Organelle autonomy: Protein turnover and biogenesis of the apicoplast in malaria parasites

P. falciparum contains a unique organelle known as the apicoplast, a distinctive endosymbiont with essential metabolic functions. The apicoplast has its own DNA but most of its proteins are encoded by the cell nucleus, and it is unclear how the apicoplast controls its metabolic functions and biogenesis without being able to regulate its own protein synthesis.

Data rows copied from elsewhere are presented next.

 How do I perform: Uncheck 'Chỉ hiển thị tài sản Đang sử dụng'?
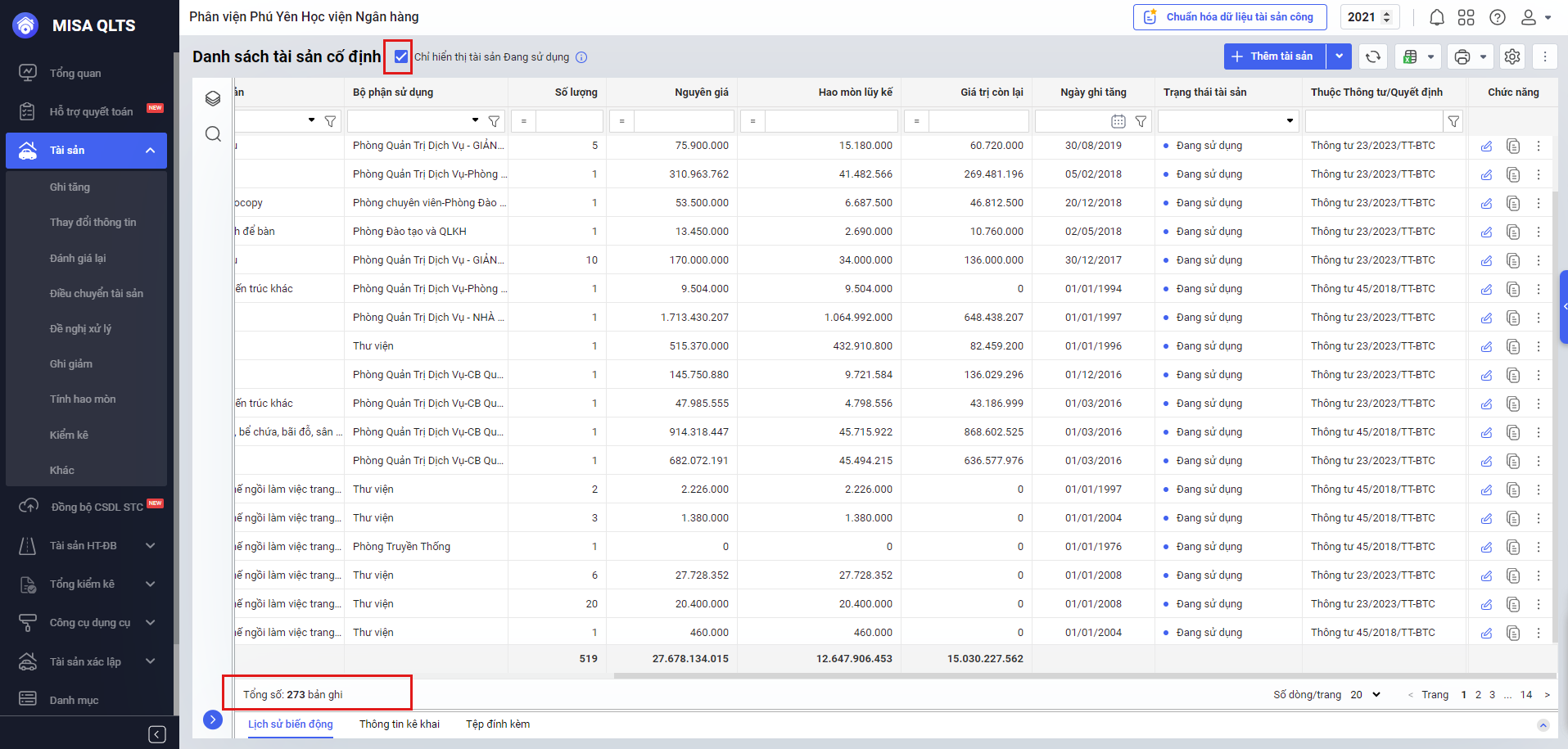coord(401,56)
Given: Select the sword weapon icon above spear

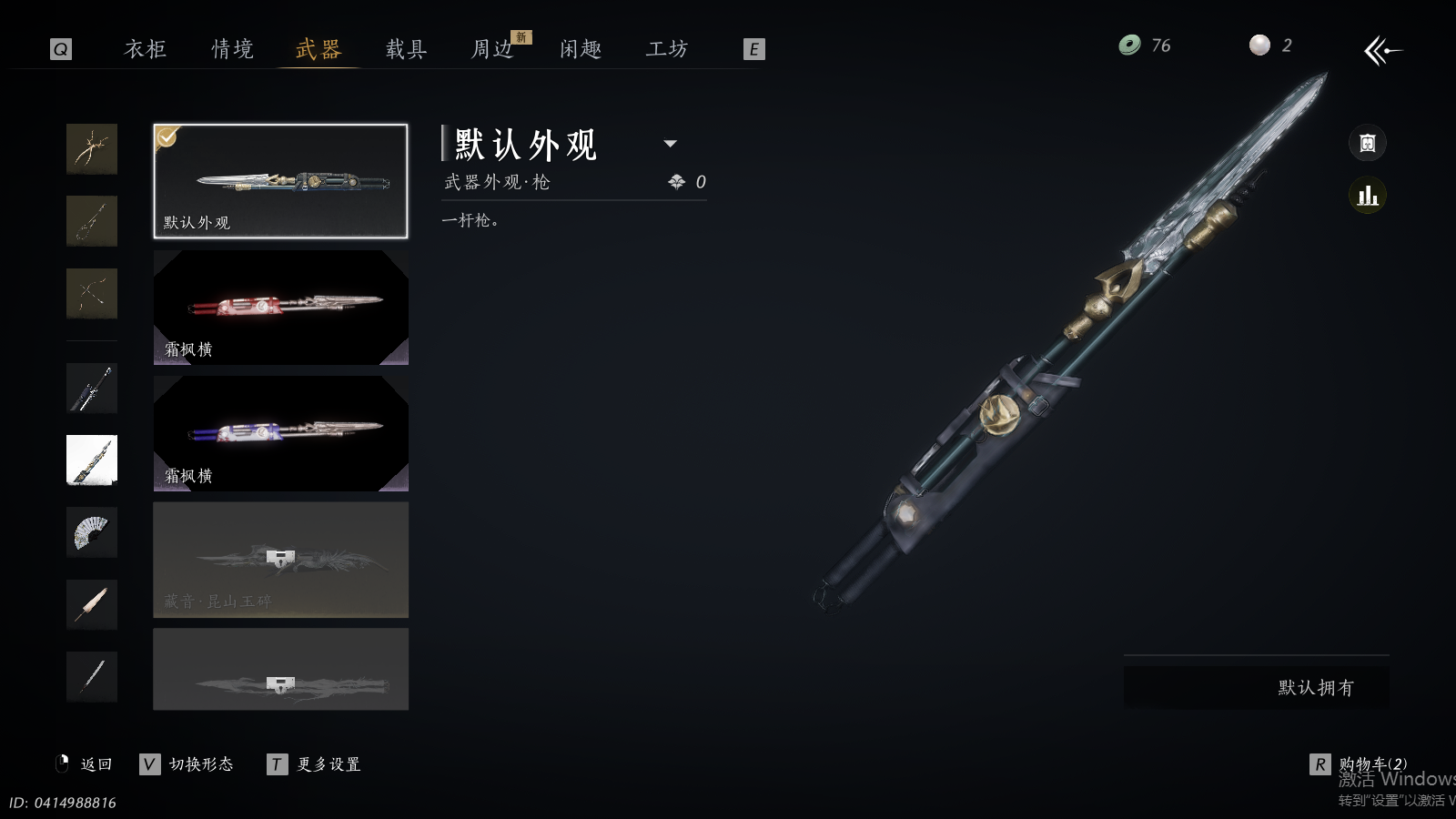Looking at the screenshot, I should pyautogui.click(x=92, y=388).
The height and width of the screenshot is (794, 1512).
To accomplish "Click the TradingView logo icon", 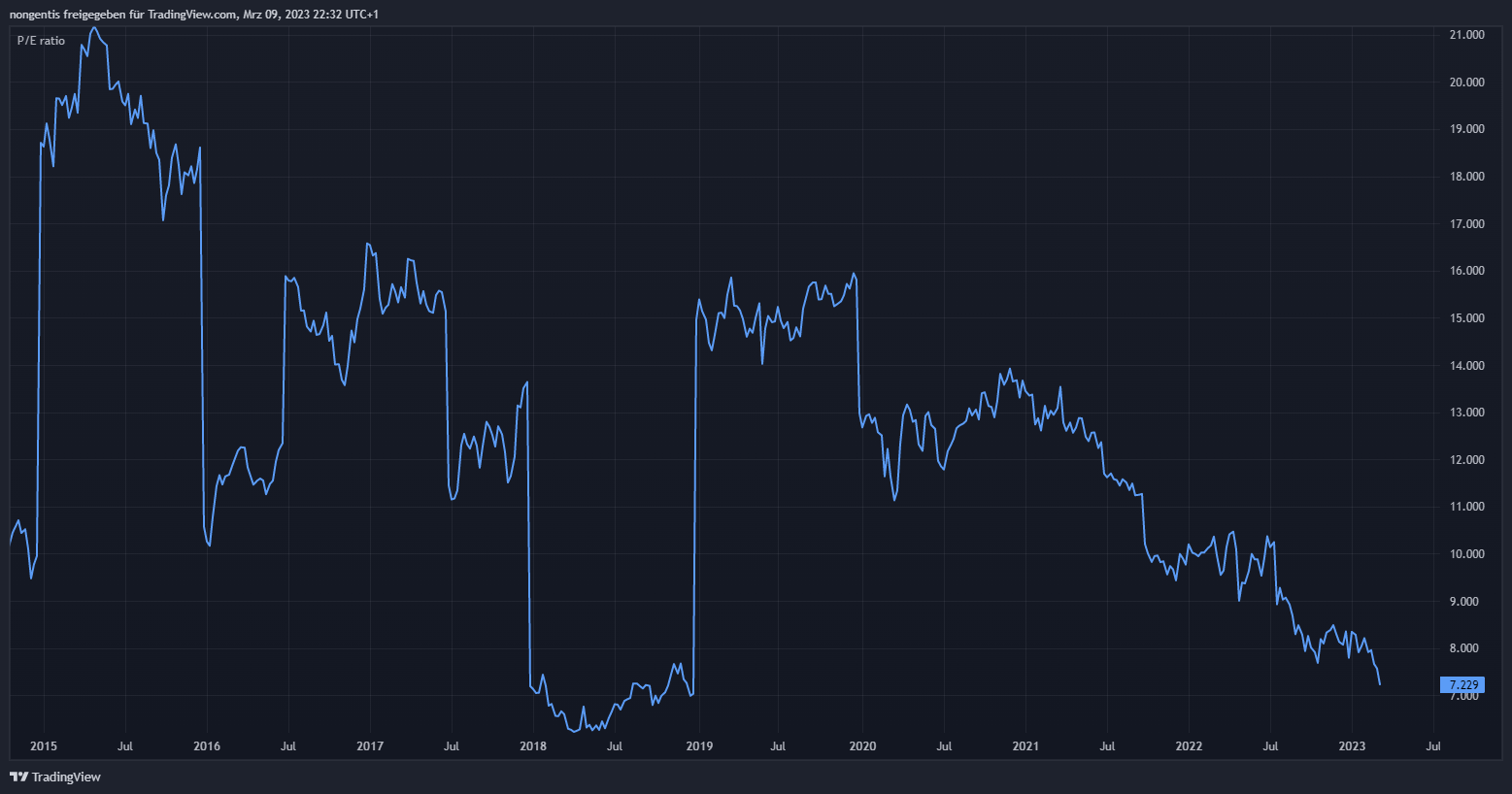I will point(18,777).
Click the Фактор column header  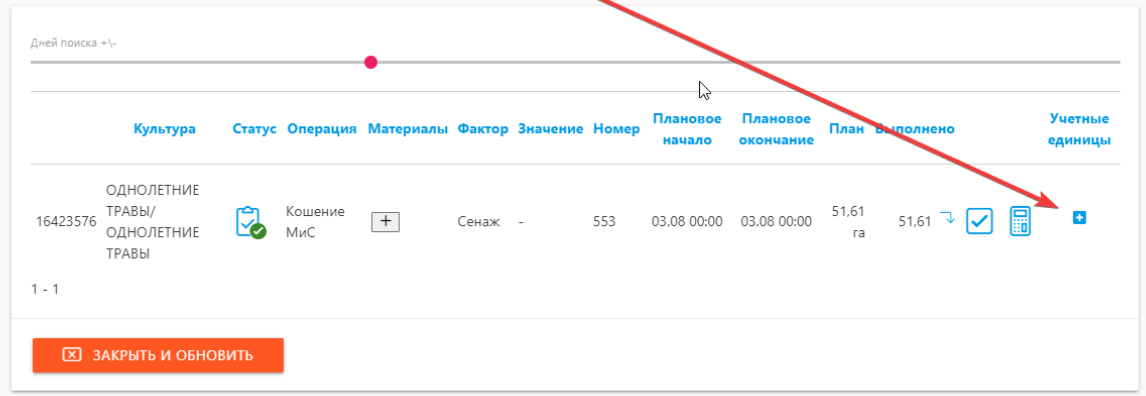point(483,129)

In our research we discovered a proteolytic system residing within the apicoplast, that functions as a key regulator of the organelle’s biology. Using advanced molecular genetics and a plethora of cellular assays, we have shown that the plastid uses Clp-mediated degradation as the main mechanism to control protein levels and the consequent organellar functions. We identified and characterized several components of the Clp complex, including a ClpP protease, a ClpR inactive subunit, a ClpC chaperone and a ClpS adaptor molecule. We used multiple affinity assays to reveal the Clp interactome, a network of positive and negative regulators which determine proteostasis in the organelle. We analyze the organellar functions of these regulators, while working towards decoding the molecular rules governing degradation in the organelle. Finally, we developed high resolution, time-lapse imaging protocols to investigate how do degradation, turnover and translation affect organelle biogenesis. This work identified Plasmodium Clp’s as potential drug targets and suggest the repurposing of anti-bacterial Clp inhibitors as anti-malarials. Furthermore, our studies demonstrate how conserved mechanisms evolved to facilitate unique cellular function in these deeply branched eukaryotic parasites.